He added that he was outraged by the work of the Iranian government to arm and fund attacks on American troops in Iraq.

“We also have a situation that is deeply troubling to me, which is there’s blood on their hands with American military men and women in Iraq,” Bush said. “And to legitimize a regime that killed hundreds of American soldiers without any consequence, without any recognition that that’s something that should be troubling, is deeply disturbing to me.”

Bush disputed reports that he has been focused on prepping to respond to businessman Donald Trump in the primary debates that begin next month.

“I haven’t been preparing. But clearly he’s going to be in the debates. And I’m going to have to deal with it for sure.

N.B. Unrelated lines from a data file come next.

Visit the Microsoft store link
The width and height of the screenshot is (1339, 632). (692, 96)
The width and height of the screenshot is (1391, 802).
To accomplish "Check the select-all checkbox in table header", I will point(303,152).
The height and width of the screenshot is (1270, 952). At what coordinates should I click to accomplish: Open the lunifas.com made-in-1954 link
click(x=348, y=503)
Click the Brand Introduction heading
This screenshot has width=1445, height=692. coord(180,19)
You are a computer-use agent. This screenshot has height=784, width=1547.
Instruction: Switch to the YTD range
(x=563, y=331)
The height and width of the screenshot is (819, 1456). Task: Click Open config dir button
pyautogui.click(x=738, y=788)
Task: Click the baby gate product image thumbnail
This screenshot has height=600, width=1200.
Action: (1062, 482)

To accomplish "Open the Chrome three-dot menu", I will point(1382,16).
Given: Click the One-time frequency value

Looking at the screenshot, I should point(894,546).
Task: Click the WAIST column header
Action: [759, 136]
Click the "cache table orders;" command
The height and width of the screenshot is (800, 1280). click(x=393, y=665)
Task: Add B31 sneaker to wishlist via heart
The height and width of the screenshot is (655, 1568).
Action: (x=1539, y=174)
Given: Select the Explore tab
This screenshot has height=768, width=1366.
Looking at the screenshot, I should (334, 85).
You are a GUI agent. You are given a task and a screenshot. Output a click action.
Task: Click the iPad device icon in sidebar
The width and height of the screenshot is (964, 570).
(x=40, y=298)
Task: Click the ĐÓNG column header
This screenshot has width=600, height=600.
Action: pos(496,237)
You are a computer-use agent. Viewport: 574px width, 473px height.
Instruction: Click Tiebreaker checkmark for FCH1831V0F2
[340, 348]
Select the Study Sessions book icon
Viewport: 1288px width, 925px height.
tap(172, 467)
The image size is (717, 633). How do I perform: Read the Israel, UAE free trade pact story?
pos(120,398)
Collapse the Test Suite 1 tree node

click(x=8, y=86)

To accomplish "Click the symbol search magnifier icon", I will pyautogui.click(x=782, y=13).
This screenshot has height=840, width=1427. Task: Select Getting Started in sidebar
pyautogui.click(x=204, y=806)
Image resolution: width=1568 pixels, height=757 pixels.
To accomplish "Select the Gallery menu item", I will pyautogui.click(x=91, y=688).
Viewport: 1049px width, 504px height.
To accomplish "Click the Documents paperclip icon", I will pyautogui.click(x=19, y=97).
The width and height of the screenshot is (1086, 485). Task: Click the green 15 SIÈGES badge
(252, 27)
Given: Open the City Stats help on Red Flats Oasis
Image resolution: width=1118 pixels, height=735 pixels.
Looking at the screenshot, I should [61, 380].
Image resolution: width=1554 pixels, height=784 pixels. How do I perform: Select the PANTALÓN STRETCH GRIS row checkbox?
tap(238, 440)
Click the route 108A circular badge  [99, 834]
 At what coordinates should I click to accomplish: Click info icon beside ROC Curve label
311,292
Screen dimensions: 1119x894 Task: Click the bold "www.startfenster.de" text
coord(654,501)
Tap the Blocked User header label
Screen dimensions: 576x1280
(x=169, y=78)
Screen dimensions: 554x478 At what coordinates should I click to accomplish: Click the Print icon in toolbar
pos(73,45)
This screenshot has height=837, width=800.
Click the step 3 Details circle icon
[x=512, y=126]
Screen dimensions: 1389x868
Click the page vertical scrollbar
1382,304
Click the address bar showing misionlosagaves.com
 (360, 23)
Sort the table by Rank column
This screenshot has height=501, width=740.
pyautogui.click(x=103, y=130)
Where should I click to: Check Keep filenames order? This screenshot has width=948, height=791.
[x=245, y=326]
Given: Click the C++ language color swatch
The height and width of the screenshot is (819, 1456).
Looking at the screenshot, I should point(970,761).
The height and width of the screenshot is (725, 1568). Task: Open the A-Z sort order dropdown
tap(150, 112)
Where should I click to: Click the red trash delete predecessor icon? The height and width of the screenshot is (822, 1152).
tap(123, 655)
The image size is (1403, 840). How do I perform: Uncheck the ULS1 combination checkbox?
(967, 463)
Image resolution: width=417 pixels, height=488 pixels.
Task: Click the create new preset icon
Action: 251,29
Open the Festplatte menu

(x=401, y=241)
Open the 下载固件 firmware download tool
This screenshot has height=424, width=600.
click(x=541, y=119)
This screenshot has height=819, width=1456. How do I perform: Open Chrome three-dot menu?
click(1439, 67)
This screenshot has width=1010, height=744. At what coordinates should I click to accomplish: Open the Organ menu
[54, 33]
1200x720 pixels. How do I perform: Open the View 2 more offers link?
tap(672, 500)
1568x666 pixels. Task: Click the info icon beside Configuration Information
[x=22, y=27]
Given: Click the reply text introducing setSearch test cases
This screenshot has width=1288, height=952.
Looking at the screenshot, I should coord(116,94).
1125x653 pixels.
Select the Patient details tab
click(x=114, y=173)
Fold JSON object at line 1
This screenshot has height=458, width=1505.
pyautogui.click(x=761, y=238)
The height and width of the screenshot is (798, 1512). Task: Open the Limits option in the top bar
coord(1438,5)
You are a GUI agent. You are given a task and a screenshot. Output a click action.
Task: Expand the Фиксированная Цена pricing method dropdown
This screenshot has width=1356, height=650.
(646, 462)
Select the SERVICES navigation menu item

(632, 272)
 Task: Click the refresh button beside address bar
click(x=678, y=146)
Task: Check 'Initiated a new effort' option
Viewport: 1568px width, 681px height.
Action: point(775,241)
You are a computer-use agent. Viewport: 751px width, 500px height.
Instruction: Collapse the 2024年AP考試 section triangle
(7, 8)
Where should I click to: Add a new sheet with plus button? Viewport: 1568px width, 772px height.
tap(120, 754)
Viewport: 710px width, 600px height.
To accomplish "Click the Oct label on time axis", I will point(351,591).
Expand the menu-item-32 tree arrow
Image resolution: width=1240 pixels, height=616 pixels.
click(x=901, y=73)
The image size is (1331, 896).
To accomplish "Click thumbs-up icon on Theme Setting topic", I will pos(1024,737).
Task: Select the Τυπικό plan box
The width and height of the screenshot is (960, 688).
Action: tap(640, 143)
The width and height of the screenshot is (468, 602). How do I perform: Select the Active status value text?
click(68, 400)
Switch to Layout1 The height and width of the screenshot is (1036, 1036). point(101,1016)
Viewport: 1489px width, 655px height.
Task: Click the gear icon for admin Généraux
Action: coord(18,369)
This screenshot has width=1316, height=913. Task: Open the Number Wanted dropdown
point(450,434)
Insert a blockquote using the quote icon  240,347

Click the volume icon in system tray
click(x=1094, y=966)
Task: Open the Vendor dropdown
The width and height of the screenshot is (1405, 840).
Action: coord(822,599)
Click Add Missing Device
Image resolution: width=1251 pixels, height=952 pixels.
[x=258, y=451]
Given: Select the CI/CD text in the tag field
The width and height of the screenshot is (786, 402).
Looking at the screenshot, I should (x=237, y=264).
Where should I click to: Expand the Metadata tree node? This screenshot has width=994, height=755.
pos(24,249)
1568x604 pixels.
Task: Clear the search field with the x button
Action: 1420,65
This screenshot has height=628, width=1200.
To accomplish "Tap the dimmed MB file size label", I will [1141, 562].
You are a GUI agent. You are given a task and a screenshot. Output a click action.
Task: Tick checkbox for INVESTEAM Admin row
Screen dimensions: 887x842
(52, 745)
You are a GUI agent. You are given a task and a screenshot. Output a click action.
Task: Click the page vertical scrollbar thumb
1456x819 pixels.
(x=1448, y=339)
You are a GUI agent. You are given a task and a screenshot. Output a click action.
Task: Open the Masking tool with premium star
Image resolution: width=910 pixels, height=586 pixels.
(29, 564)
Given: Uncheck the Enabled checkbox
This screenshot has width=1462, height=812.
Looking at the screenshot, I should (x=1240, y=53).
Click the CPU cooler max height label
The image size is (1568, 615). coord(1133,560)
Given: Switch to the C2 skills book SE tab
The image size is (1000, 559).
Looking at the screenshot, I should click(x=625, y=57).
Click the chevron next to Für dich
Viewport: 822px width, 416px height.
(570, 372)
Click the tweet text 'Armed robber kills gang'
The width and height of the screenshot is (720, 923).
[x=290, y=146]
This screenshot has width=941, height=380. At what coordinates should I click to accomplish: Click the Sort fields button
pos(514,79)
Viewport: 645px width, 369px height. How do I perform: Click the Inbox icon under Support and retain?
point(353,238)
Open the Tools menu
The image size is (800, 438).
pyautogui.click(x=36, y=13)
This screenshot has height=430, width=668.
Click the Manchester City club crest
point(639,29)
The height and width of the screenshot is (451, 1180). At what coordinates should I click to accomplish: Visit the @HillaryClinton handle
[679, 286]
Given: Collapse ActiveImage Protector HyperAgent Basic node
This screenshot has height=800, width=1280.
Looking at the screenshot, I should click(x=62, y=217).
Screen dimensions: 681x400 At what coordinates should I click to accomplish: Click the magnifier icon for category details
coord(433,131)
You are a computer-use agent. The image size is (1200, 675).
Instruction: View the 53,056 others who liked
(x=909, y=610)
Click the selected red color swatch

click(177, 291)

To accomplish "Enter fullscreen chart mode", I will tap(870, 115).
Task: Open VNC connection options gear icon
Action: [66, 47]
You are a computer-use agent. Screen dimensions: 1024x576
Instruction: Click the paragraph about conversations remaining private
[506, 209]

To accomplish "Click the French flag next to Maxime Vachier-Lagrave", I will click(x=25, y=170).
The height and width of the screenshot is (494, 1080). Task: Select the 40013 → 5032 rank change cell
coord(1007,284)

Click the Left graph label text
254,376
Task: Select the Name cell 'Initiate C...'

My guess is I’ll be a target, but it doesn’t bother me a bit,” Bush said.

Bush said that support for Trump is coming from Americans who are “legitimately angry” about the lack of immigration enforcement in sanctuary cities like San Francisco, where many local authorities do not turn over undocumented immigrants to federal law enforcement. A 32-year-old woman was shot to death last week in San Francisco by an immigrant who had already been deported five times.

“I totally respect and get why people are upset about this, completely. My heart goes out to the family of this precious, beautiful girl that was killed,” Bush said. “But we should solve this problem. This has been lingering now for how long? Immigration reform needs to start with border control and move on beyond that. I have solutions for these things.

“And my campaign will be about leadership, not about trying to prey on people’s fears, which I think is what Donald Trump is doing,” he said.

Bush also said he would support the Pentagon if it decides to allow transgender Americans to serve in the military openly.

“The first priority ought to be the morale of the troops. So if you can accommodate people who are transgendered and deal with making sure the military is comfortable with this, and making sure that the overriding principle ought to be, ‘How do we create the highest morale for the greatest fighting force the world has ever seen?’ — if you can accommodate those two concerns, then fine,” he said.